Repository status is useful for coordinating access in multi-user or production environments. For example, you might mark a repository as read_only during a maintenance window or data migration to prevent accidental writes.
import icechunk
repo = icechunk.Repository.open(...)
# Check the current status
status = repo.status
print(status.availability) # RepoAvailability.online
# Set the repository to read-only
repo.set_status(
icechunk.RepoStatus(
availability=icechunk.RepoAvailability.read_only,
limited_availability_reason="Maintenance in progress",
)
)
Icechunk enforces these flags, so creating a writable-session from a Repository marked as read-only will fail.
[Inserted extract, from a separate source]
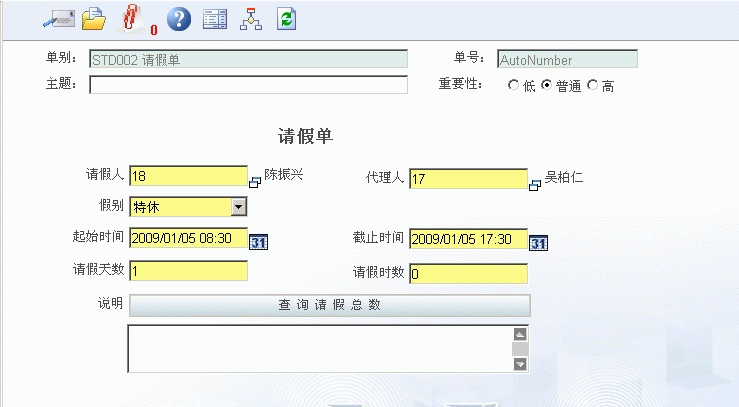Image resolution: width=739 pixels, height=407 pixels.
Task: Open calendar picker for 截止时间
Action: (538, 243)
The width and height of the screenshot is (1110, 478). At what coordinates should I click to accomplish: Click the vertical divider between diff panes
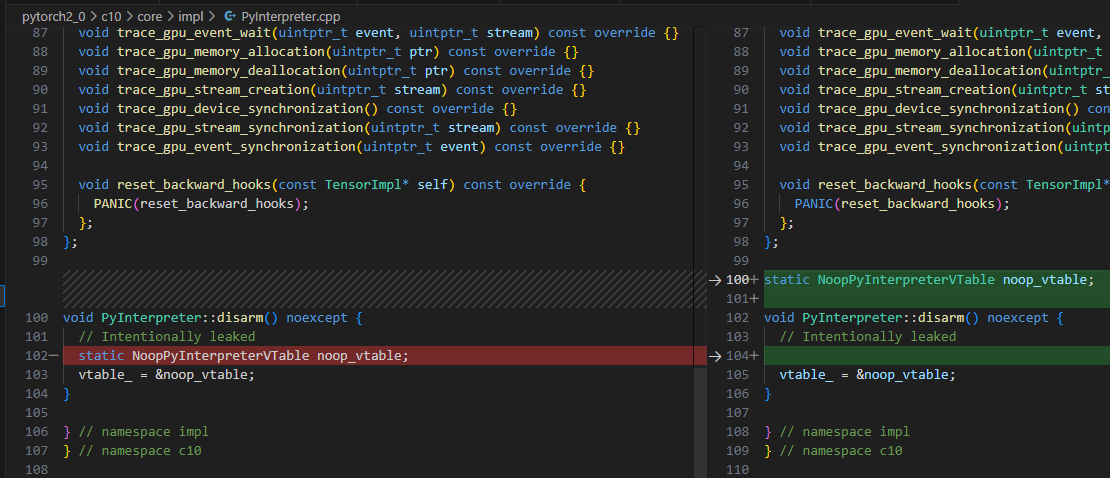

However note that anyone can unset the status at any time.
# Restore full access
repo.set_status(
icechunk.RepoStatus(availability=icechunk.RepoAvailability.online)
)
Repository Metadata#
If you manage a number of Icechunk repositories, it may be useful to classify them using metadata. Icechunk allows you to set and retrieve arbitrary JSON-like metadata at the repository level.
repo = icechunk.Repository.open(...)
repo.set_metadata(dict(test=True, team="science"))
repo.update_metadata(dict(number_of_bugs=42))
print(repo.get_metadata())
Operations Log#
Who changed what, and when? As repositories grow and multiple collaborators commit, branch, tag, and run maintenance tasks, it's easy to lose track of what happened. Traditional object storage gives you no history of structural changes—you'd need to build your own audit trail.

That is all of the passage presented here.